Problem to work on: In the records below, some lines hold the word "value". Copy each of those lines.

Extracted records:
^^^^^^^^

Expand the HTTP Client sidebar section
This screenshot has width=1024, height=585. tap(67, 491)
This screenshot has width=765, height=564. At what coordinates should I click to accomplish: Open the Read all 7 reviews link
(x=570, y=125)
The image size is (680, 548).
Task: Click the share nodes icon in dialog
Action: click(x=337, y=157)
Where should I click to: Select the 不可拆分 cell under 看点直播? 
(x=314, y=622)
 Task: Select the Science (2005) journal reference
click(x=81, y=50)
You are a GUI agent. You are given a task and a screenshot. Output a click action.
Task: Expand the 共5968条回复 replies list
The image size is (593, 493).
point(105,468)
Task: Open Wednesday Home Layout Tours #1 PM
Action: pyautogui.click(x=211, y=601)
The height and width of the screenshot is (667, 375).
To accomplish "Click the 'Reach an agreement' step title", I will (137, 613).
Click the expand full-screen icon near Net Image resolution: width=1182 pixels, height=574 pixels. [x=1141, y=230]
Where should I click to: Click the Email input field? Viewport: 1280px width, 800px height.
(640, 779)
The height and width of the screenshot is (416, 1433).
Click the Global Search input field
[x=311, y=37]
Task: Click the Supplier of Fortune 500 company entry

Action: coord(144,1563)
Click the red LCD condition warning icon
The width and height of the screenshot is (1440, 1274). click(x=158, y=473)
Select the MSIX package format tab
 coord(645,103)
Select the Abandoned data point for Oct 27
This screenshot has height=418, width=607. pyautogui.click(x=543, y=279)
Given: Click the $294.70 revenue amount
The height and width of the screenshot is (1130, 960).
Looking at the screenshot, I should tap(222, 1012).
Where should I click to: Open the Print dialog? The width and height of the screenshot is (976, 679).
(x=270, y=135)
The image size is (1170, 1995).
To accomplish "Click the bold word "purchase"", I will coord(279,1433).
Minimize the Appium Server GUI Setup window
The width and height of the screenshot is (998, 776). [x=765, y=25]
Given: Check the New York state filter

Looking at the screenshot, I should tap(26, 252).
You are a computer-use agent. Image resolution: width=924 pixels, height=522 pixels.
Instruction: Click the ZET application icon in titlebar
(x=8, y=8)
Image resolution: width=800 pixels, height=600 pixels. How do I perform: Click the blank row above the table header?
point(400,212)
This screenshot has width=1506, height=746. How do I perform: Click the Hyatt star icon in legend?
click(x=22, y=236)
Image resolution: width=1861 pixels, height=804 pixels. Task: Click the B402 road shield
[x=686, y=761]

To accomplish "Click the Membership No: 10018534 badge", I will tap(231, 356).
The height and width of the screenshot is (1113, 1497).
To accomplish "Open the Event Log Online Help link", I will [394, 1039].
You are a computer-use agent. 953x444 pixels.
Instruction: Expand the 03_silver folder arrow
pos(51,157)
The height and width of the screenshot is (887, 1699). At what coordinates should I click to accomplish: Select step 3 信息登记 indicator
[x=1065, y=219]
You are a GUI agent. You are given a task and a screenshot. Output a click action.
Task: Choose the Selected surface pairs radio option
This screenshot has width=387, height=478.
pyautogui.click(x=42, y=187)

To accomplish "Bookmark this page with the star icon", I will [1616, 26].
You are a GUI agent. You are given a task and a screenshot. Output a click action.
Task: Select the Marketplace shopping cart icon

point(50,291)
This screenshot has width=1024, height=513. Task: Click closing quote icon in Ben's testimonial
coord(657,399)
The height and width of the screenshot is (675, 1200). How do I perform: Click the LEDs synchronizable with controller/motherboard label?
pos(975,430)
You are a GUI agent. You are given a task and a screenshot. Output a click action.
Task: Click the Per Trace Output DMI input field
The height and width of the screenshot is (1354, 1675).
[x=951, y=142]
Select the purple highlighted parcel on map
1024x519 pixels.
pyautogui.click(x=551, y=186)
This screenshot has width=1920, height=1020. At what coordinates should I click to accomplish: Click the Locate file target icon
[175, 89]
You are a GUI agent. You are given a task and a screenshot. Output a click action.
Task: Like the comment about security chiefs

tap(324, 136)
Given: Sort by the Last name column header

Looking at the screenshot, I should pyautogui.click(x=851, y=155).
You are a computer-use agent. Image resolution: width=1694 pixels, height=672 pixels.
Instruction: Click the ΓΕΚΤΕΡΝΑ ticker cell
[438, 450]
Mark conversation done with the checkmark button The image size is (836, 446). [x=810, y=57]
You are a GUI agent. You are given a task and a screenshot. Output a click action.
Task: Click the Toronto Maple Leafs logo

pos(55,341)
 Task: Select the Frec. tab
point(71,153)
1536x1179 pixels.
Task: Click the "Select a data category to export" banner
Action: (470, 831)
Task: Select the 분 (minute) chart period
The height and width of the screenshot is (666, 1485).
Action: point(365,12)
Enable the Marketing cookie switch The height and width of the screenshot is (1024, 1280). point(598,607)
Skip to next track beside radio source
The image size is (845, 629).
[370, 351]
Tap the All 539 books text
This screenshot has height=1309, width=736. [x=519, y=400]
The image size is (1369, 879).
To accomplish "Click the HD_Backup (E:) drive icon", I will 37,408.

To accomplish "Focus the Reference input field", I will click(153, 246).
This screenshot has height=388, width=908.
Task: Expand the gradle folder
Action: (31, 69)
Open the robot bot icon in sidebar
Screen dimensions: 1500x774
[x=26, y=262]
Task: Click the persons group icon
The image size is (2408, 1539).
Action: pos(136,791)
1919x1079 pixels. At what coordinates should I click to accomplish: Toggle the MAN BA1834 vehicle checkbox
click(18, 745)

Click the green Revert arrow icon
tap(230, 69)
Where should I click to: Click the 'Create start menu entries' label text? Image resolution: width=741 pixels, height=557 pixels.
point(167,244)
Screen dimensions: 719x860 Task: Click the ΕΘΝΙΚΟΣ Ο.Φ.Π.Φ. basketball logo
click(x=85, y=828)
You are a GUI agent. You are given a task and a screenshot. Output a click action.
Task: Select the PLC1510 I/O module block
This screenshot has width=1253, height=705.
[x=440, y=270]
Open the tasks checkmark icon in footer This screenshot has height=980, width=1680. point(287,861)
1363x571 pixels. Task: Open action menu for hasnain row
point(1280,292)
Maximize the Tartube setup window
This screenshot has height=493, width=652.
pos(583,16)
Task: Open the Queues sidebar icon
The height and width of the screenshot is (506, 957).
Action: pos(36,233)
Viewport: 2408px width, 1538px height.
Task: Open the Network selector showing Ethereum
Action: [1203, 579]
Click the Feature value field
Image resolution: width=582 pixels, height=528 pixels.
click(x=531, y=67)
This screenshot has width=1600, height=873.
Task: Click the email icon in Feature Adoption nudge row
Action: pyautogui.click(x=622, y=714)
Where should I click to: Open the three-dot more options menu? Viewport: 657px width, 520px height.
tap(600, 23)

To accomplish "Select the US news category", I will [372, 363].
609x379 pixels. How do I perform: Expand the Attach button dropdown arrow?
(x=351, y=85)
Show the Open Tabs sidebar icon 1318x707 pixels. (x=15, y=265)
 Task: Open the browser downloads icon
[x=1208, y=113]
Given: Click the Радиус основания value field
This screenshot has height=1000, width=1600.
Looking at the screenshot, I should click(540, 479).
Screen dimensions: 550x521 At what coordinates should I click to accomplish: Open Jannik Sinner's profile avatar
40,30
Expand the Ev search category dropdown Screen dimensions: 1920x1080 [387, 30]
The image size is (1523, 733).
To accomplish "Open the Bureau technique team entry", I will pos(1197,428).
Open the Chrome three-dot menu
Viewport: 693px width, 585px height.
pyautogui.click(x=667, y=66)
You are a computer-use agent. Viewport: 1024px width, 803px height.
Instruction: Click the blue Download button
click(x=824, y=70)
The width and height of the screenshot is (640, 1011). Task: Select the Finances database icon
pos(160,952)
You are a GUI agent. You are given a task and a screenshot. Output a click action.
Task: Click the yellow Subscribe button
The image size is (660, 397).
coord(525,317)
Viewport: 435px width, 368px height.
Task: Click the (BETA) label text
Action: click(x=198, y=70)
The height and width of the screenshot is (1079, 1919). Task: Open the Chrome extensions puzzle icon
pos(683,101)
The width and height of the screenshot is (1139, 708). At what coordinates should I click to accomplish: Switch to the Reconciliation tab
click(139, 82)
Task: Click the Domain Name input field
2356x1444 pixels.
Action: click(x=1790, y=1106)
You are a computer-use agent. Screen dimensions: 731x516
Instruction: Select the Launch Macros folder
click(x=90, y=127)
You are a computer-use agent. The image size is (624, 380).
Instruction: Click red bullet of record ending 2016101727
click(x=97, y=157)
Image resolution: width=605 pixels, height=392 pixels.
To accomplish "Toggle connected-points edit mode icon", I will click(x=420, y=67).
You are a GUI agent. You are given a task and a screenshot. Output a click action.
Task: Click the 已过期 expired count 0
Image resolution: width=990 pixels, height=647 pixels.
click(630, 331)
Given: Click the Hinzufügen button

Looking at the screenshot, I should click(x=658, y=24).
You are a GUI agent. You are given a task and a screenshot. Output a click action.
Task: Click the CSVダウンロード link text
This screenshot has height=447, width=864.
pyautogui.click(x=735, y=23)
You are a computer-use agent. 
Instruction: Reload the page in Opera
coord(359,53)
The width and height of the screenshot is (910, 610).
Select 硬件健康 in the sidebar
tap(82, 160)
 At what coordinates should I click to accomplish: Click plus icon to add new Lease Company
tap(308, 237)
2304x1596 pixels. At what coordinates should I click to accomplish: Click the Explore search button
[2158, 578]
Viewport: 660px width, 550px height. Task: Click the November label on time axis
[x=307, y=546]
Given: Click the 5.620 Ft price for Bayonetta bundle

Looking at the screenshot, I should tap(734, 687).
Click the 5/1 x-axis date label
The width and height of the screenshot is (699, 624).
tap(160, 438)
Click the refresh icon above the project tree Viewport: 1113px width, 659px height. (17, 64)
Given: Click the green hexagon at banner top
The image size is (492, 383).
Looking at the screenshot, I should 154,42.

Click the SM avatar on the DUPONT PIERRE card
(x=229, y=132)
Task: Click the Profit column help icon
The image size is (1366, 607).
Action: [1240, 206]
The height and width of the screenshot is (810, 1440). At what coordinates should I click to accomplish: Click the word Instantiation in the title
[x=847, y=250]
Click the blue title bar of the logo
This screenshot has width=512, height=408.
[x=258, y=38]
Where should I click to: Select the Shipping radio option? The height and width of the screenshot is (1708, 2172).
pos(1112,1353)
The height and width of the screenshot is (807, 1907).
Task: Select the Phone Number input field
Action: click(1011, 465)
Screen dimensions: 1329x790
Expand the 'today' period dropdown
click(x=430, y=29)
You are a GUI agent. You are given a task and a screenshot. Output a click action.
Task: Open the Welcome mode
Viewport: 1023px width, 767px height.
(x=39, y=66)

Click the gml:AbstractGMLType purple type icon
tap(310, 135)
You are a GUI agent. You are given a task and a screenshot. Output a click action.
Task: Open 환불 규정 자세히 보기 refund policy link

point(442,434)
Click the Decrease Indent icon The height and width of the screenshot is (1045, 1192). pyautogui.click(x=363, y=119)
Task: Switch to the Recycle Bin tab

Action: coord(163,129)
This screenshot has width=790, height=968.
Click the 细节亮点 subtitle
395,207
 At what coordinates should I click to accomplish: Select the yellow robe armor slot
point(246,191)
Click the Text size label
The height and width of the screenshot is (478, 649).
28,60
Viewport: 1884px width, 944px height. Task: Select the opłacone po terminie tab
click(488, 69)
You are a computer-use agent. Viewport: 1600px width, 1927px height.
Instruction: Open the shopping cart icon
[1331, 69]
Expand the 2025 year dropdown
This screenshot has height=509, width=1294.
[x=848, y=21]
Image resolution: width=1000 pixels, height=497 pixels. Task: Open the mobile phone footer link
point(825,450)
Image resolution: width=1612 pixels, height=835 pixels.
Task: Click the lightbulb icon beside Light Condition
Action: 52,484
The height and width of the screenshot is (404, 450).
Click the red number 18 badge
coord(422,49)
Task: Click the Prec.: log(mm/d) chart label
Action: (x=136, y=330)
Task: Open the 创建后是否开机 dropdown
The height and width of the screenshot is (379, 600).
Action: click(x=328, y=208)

^^^^^^^^

Exercise output:
Click the Feature value field
Given: Click the Радиус основания value field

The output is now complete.